Below are the records; count the lines that include the string "page" and give only that number.

[DATA EXTRACTS]:

>>>

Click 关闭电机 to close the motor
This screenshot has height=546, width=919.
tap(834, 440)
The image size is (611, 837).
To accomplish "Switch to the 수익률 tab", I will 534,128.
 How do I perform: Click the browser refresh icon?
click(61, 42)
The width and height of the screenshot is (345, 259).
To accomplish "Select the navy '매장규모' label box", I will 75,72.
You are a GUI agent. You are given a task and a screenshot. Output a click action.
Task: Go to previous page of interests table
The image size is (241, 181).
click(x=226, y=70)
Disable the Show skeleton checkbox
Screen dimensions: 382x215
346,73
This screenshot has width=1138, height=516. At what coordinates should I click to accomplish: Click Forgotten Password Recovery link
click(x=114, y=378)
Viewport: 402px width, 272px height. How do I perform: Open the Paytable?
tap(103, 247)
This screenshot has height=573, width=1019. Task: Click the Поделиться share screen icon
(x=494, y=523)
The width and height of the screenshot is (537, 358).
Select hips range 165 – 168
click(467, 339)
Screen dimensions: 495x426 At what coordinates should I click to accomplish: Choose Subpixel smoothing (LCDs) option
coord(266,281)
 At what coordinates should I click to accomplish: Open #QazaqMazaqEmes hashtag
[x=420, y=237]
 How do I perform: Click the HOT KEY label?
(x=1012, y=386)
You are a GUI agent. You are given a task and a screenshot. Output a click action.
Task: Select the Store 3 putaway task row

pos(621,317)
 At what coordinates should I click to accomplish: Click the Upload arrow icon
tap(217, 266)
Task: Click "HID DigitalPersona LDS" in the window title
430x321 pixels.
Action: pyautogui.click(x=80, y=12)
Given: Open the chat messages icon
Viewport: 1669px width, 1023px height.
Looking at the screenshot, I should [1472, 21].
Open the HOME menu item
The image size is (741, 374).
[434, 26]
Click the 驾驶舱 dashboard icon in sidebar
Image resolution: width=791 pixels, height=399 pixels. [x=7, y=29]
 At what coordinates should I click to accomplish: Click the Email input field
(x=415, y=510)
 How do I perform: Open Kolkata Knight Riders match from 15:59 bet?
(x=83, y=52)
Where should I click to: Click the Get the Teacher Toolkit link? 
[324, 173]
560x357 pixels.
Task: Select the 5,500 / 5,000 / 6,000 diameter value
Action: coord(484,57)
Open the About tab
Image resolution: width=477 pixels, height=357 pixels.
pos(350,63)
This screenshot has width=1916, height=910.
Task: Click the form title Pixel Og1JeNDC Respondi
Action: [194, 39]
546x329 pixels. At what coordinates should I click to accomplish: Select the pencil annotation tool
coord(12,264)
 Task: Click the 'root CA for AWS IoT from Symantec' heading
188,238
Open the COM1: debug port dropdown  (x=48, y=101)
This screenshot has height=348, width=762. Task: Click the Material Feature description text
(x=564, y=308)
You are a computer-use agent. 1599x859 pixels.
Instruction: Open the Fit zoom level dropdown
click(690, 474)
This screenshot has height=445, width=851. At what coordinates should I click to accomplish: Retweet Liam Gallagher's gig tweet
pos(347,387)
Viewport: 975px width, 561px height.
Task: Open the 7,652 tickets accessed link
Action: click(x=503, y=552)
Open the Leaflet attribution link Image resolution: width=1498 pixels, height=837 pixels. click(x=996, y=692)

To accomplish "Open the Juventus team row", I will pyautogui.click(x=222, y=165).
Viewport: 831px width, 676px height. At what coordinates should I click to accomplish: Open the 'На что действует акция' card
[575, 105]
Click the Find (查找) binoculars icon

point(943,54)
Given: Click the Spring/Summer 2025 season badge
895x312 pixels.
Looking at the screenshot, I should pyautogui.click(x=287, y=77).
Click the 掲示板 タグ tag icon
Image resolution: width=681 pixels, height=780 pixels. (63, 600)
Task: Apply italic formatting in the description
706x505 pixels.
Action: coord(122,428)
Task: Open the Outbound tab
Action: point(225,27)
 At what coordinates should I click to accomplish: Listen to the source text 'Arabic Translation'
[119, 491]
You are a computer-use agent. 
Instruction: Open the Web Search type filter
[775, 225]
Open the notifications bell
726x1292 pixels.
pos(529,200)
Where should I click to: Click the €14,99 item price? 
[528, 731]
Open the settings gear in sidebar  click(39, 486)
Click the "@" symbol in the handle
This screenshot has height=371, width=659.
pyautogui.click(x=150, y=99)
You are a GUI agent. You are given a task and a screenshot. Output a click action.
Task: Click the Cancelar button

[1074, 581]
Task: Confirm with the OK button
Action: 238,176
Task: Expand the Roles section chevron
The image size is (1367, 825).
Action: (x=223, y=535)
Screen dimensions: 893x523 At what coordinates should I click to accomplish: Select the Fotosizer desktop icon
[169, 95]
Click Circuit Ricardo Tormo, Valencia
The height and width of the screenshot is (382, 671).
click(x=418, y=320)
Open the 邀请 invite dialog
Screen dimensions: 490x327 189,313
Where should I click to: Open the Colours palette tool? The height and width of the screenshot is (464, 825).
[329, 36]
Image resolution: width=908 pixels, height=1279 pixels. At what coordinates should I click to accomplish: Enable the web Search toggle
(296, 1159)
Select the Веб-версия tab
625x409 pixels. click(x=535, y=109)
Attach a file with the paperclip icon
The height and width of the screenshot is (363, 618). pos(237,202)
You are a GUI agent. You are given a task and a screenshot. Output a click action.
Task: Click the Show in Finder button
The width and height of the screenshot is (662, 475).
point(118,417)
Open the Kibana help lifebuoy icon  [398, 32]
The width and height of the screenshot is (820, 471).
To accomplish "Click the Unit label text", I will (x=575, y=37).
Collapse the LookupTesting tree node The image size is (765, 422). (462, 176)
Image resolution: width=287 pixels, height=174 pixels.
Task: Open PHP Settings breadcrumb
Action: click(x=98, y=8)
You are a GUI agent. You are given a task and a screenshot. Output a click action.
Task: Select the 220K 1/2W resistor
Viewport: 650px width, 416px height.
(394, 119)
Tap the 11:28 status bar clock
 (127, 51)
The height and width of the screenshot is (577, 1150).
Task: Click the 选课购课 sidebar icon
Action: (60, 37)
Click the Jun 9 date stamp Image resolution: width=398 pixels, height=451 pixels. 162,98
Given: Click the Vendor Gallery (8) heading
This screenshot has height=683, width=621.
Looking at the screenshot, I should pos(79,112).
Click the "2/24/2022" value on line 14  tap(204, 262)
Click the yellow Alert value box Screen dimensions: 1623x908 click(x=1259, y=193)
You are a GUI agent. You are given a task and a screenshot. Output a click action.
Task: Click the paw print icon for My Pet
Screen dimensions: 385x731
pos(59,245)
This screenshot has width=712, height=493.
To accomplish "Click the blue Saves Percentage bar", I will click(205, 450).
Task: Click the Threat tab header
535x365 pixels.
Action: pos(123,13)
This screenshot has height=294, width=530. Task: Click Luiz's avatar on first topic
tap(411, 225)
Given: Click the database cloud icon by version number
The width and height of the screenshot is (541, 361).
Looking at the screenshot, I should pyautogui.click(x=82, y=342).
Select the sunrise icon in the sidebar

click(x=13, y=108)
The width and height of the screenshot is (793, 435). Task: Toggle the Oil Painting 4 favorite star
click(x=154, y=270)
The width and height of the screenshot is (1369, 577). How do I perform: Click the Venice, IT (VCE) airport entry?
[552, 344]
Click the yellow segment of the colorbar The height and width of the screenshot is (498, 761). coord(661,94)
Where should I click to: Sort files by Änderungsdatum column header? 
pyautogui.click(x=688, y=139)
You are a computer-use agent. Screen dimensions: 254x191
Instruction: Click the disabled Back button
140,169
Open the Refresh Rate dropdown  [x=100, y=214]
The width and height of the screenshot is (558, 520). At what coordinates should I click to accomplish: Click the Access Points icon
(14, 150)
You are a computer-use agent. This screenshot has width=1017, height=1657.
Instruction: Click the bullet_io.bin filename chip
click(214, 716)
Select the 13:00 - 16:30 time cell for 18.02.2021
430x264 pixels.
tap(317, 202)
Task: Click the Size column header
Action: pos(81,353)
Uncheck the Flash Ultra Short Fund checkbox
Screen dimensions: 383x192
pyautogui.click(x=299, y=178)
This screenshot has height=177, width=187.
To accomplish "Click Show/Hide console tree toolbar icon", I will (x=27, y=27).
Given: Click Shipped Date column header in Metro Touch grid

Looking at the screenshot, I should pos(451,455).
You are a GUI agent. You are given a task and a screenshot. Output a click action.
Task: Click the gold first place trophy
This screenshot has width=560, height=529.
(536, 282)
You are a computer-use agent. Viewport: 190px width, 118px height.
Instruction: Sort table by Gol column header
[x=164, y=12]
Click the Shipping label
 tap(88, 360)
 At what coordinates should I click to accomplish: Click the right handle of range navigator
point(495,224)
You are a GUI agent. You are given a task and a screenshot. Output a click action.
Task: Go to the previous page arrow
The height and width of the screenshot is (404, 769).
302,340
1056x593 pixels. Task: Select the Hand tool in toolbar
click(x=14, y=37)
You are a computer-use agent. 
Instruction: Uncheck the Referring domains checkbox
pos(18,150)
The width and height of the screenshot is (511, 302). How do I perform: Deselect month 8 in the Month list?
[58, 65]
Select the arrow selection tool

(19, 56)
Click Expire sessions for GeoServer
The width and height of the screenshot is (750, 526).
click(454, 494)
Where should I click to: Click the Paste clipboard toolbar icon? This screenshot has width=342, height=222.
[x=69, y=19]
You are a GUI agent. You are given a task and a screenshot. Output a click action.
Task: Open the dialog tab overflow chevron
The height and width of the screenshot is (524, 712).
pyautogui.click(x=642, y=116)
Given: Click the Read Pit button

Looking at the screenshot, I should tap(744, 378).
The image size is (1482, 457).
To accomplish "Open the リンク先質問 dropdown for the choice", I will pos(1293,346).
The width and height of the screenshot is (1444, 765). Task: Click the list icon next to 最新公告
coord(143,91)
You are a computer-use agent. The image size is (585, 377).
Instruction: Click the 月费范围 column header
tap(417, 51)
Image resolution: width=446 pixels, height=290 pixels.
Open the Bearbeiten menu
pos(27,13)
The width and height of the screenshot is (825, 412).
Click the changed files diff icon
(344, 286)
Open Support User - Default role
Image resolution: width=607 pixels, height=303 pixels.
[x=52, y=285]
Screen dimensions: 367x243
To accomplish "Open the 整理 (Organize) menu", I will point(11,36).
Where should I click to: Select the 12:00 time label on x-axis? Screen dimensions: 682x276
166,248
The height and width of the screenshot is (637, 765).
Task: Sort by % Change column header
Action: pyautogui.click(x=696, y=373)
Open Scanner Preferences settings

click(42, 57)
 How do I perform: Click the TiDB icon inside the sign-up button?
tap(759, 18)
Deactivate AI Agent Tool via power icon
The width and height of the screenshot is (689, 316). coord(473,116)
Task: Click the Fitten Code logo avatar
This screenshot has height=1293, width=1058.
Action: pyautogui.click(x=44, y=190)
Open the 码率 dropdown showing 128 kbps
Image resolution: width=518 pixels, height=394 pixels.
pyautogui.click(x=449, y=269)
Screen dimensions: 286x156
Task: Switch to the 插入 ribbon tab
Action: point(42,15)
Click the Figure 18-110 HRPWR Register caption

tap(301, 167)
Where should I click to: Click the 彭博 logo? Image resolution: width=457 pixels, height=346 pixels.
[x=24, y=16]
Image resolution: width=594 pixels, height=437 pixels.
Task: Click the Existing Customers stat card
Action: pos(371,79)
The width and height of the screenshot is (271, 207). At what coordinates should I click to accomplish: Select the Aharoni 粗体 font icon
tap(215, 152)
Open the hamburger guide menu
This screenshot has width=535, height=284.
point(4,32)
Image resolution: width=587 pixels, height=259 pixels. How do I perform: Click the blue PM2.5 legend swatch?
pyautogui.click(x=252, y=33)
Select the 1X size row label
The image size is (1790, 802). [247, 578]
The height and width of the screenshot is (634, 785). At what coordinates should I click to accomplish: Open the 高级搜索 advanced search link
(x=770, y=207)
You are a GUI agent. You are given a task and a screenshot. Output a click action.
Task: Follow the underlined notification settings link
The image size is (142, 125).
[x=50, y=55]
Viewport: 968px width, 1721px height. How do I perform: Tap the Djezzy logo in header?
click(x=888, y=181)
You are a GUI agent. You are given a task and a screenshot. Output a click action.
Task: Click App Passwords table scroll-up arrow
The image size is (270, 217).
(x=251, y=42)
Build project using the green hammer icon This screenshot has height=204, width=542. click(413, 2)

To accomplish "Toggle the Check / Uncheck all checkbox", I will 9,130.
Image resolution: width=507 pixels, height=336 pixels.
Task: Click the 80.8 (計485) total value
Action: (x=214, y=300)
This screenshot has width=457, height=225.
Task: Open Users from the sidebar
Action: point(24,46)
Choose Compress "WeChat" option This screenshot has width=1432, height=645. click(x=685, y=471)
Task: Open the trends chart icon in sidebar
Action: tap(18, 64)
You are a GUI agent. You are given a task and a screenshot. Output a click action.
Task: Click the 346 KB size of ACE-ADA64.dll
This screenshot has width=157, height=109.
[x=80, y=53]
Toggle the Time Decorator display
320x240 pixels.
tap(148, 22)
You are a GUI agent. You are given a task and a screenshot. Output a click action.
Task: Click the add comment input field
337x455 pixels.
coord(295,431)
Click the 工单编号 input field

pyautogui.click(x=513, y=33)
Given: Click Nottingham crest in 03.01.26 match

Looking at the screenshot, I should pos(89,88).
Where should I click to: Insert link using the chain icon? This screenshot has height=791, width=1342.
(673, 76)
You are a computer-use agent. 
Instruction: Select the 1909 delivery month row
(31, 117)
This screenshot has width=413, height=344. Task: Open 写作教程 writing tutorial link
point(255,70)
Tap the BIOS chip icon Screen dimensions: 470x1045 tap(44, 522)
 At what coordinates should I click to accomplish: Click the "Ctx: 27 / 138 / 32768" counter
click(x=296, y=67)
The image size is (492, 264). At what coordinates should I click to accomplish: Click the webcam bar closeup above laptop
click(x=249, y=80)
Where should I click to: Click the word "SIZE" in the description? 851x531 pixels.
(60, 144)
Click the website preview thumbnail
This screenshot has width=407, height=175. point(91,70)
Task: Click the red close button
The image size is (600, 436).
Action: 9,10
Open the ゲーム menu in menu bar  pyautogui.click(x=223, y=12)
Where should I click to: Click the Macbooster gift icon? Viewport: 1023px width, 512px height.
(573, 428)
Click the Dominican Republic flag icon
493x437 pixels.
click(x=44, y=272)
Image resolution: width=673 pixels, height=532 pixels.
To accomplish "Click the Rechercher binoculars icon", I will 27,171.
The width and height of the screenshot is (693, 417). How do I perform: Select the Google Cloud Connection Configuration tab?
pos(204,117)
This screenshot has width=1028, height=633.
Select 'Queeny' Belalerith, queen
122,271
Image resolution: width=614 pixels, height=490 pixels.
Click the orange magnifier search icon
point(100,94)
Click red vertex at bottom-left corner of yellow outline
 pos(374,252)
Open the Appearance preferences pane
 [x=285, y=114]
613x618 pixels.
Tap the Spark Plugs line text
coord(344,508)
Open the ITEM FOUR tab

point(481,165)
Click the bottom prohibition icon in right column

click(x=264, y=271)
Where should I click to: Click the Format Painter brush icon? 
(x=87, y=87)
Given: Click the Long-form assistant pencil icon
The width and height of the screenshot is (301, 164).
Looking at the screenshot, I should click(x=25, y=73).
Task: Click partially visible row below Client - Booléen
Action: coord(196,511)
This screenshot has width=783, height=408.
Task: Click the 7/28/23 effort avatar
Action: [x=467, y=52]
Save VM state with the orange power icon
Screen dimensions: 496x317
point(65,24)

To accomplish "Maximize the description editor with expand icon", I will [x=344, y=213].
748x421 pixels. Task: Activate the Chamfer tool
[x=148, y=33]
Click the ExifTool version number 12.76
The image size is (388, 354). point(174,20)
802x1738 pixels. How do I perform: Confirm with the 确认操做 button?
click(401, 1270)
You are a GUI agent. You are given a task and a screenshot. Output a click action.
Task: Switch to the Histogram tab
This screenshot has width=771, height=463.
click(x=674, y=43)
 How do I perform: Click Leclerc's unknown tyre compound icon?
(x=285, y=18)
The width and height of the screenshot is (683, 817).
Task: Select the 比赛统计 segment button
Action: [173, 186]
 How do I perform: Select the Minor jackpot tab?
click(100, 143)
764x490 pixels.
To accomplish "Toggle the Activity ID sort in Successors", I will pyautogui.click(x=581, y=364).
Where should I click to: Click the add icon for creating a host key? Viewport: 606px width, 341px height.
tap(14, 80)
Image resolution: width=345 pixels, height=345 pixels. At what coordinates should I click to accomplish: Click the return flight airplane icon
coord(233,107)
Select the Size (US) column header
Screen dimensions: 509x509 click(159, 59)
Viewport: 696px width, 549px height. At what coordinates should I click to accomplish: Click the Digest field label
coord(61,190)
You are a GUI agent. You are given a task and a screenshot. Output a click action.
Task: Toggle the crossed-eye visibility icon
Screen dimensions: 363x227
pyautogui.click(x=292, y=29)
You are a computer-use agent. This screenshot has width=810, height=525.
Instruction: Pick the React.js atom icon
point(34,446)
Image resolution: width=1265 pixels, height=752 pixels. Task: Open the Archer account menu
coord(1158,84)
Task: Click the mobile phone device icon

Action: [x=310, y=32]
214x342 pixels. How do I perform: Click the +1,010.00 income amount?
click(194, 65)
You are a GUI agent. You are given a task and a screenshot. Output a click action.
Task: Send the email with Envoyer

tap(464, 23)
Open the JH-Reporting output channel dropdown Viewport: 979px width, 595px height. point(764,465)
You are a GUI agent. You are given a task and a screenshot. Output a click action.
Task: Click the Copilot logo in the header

<<<

[RESULT]:
2